Dans le cadre de l’analyse du caractère discriminatoire de la disposition légale incriminée, il y aurait encore lieu d’analyser si la discrimination en question est susceptible 4 d’être justifiée objectivement et s’il existe le cas échéant des arguments convaincants permettant de défendre cette inégalité de traitement entre ces deux types de sociétés qui font tous les deux partie des sociétés de capitaux d’une manière générale. A ce sujet, elle soutient que non seulement la disposition légale incriminée aurait pour conséquence une imposition plus élevée des sociétés de capitaux dirigées par un ou des gérants possédant une participation substantielle dans le capital social, mais qu’il n’existerait en outre aucune raison objective d’instituer un tel traitement discriminatoire à l’égard de ce type de sociétés de capitaux. Le seul fait que le point 6 du paragraphe 8 GewStG aurait pu avoir pour objectif d’éviter la réduction injustifiée du bénéfice commercial par le biais du paiement de salaires exagérés aux dirigeants sociaux, possédant individuellement plus de 25% du capital social, ne saurait d’après elle justifier cette discrimination dans la mesure où cette disposition légale s’applique également aux sociétés de capitaux dont les dirigeants perçoivent un salaire qui n’est pas disproportionné.

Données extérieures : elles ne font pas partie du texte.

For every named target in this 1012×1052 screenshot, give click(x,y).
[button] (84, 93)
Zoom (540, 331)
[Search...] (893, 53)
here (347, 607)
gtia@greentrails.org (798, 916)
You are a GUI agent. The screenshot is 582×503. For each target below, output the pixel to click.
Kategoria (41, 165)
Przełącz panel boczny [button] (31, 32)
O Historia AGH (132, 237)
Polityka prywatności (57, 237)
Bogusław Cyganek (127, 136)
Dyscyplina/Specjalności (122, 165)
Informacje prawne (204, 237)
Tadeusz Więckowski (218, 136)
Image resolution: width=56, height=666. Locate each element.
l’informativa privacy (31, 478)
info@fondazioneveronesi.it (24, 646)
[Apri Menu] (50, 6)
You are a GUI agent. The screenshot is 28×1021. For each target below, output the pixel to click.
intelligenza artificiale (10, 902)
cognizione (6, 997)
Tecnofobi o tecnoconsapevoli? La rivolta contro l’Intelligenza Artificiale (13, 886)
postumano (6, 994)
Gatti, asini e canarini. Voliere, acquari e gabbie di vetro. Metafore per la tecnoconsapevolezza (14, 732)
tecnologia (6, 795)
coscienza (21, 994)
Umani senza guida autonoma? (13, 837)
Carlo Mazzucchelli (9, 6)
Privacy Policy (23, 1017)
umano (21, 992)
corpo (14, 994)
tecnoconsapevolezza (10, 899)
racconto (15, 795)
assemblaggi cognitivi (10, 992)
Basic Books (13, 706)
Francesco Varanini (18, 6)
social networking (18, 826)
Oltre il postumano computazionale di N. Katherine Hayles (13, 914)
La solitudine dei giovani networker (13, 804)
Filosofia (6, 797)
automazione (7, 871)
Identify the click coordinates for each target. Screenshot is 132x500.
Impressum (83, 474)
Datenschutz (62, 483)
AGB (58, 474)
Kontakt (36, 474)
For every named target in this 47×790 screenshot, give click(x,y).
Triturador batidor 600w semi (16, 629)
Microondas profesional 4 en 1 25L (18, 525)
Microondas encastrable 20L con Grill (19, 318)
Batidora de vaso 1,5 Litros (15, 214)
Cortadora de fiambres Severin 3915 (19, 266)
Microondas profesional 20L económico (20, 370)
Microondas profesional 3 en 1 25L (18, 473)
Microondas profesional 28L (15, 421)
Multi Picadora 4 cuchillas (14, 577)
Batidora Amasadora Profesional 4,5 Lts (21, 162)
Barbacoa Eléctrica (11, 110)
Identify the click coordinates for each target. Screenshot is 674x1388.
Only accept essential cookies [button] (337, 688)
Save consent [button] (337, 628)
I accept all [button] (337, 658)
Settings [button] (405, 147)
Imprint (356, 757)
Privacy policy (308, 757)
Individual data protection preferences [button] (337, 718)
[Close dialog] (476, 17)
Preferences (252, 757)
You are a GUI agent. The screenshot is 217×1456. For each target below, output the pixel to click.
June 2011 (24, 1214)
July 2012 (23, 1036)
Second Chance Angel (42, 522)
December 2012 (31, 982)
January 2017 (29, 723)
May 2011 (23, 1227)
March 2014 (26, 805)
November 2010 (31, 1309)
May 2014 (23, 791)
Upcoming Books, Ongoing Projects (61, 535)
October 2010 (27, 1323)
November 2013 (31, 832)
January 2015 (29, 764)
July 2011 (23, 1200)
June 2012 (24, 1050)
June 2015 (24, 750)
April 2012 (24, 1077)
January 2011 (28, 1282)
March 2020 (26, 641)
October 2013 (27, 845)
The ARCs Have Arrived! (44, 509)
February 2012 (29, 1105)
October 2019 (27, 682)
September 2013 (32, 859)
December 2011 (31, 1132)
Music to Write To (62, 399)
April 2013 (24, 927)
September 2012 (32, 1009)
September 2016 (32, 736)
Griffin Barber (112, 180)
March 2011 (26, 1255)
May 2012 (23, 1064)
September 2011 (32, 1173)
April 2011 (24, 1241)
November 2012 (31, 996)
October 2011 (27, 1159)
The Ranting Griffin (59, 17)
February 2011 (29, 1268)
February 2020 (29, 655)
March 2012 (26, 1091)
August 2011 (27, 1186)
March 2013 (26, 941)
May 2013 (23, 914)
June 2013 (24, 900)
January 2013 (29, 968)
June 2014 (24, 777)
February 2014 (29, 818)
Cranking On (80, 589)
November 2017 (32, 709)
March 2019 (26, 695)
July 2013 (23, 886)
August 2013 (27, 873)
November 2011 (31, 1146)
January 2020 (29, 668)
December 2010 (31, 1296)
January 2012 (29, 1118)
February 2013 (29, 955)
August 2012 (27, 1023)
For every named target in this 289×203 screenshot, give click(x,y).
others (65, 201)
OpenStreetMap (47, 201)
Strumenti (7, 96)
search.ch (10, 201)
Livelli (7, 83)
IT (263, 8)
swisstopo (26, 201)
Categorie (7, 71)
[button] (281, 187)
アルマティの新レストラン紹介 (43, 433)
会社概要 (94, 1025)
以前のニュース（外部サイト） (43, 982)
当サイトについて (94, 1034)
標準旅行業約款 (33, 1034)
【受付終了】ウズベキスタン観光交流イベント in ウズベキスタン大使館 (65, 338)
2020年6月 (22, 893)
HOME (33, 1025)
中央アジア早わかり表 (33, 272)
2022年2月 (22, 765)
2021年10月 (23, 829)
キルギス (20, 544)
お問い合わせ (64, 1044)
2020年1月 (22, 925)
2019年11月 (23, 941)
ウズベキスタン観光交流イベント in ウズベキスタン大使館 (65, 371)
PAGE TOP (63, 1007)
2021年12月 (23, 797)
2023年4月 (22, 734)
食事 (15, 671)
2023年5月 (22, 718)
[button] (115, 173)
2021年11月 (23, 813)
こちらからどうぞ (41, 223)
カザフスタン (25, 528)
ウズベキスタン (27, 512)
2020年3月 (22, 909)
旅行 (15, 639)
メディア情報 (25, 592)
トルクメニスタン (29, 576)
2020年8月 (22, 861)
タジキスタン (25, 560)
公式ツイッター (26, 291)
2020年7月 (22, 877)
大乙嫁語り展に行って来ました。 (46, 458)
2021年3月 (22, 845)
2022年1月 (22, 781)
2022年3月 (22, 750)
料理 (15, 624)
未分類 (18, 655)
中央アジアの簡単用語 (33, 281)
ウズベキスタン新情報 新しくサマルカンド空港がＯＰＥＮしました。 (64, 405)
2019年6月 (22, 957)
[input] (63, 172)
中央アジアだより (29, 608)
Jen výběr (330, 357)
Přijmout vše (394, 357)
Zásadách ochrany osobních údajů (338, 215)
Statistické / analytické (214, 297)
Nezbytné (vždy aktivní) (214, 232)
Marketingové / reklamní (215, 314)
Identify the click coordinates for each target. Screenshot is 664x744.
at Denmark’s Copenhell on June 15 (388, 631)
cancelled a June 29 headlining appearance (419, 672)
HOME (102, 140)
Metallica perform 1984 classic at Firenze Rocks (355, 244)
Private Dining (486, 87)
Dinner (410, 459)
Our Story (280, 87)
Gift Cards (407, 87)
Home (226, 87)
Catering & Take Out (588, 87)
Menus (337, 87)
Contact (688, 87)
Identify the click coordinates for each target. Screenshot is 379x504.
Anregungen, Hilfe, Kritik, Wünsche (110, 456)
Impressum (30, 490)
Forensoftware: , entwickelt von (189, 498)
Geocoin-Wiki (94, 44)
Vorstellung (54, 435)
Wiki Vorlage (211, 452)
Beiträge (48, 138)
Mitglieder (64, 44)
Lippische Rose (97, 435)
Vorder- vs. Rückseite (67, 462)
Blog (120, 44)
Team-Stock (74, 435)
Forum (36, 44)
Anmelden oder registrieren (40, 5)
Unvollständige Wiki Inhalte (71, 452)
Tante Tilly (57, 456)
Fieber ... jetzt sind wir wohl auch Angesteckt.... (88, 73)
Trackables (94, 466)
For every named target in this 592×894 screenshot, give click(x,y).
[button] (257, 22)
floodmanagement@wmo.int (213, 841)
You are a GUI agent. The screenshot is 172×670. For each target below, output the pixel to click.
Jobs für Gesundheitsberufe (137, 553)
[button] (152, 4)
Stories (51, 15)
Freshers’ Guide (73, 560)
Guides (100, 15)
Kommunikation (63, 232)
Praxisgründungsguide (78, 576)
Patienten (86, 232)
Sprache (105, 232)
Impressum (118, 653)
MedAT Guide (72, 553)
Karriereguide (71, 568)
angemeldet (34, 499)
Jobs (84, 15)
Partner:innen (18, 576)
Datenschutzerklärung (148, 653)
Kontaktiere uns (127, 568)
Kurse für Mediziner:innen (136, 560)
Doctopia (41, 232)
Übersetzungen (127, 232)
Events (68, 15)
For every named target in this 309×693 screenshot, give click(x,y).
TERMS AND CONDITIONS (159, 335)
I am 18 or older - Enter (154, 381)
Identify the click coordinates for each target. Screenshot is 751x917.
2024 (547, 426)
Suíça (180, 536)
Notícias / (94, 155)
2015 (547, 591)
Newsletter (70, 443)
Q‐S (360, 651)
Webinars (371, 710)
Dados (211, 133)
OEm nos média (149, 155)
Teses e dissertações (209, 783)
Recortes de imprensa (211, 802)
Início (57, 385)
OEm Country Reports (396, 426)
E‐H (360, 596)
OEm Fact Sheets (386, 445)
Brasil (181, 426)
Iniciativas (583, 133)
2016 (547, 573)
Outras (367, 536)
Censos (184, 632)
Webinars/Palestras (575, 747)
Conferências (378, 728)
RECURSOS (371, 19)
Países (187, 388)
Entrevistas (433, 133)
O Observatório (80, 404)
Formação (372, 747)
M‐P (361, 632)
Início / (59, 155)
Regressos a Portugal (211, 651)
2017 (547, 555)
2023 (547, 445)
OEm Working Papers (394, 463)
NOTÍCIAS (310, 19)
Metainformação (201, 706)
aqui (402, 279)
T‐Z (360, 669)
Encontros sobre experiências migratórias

La demanderesse s’interroge encore sur l’effet que pourrait avoir le cas échéant la constatation, par la Cour Constitutionnelle, sur question préjudicielle à lui poser, de la non conformité de la disposition légale incriminée à la Constitution. Elle estime dans ce contexte que le point 6 du paragraphe 8 en question devrait être annulé par la Cour Constitutionnelle “ de manière rétroactive ”.

Le délégué du gouvernement soutient que l’article 11 de la Constitution ne viserait que l’égalité devant la loi et limiterait ainsi le pouvoir décisionnel des auteurs d’actes réglementaires, mais non celui du législateur lui-même. L’article 101 de la Constitution quant à lui s’appliquerait bien au législateur, mais il n’interdirait pas des réglementations spéciales permettant de traiter différemment certaines catégories d’assujettis dans la mesure où ces différences de traitement peuvent être justifiées par leur objet ou la matière. Il estime que la disposition incriminée est essentiellement justifiée par le fait que comme les sociétés de capitaux dirigées par des gérants possédant une participation substantielle dans le capital social, dépassant 25% de celui-ci, constituent essentiellement des petites et moyennes entreprises, il y aurait lieu d’éviter que le bénéfice commercial de la société ne soit diminué de salaires, même appropriés, versés aux prédits gérants, entraînant que le résultat de la société ne sera pas imposable au titre du bénéfice commercial mais au titre de l’impôt sur le revenu, ce qui serait illustré par le cas d’espèce dans lequel l’associé, dont le salaire en tant que gérant a été rajouté au bénéfice commercial, possédait une participation de 80%.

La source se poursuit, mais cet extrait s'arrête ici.